=== Section Start ===
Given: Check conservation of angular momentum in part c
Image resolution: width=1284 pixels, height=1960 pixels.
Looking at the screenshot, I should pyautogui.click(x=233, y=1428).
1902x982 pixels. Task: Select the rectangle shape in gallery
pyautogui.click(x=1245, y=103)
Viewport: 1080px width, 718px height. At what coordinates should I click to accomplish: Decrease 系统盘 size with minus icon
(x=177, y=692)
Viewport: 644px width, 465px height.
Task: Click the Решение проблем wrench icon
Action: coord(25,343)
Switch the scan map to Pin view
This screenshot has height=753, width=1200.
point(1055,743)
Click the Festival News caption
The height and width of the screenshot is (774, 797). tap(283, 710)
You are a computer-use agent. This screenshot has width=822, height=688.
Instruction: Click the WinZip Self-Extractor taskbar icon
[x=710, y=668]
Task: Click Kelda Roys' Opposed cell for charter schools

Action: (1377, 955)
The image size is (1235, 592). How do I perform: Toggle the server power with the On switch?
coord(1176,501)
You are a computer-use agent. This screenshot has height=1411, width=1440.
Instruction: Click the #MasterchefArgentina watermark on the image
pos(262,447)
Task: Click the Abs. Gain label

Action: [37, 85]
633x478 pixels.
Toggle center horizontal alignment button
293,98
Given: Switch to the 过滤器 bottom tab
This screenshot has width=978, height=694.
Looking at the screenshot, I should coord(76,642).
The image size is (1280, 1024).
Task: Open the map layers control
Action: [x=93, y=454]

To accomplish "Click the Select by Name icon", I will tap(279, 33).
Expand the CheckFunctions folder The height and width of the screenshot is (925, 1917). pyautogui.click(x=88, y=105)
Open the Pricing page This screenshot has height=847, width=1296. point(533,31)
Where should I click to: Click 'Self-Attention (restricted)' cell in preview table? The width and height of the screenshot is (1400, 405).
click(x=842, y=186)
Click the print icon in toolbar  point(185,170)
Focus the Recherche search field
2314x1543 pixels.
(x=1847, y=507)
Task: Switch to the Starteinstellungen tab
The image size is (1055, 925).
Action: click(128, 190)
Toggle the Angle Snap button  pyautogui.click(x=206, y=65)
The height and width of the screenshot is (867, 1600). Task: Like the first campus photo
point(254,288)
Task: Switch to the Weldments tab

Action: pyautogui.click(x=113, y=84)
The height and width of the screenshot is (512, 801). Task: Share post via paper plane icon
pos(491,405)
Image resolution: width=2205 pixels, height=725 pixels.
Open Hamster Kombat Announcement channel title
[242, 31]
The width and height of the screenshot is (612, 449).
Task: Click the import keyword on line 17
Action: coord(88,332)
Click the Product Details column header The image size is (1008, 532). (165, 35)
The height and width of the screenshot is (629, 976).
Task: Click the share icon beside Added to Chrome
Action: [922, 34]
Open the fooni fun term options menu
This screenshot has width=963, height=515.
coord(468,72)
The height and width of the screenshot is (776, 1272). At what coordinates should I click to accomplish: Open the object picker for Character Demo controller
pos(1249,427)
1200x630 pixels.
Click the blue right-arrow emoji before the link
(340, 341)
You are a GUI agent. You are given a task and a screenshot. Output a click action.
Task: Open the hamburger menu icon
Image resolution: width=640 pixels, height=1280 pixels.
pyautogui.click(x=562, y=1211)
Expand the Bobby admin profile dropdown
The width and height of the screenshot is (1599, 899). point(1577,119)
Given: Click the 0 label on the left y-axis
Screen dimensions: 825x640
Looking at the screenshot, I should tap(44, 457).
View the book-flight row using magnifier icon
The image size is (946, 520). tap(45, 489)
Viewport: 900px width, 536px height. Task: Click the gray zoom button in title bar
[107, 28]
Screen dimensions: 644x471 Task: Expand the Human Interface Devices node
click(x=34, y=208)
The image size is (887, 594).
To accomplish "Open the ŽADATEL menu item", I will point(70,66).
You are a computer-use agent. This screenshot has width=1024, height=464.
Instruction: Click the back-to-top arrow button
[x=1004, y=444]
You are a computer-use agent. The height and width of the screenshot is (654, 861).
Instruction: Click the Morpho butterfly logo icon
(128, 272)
=== Section End ===
Task goal >>
Which lines in the listing hold the word "will"? Copy them out.

Written solution >>
To accomplish "Click the Select by Name icon", I will tap(279, 33).
To accomplish "Open the ŽADATEL menu item", I will point(70,66).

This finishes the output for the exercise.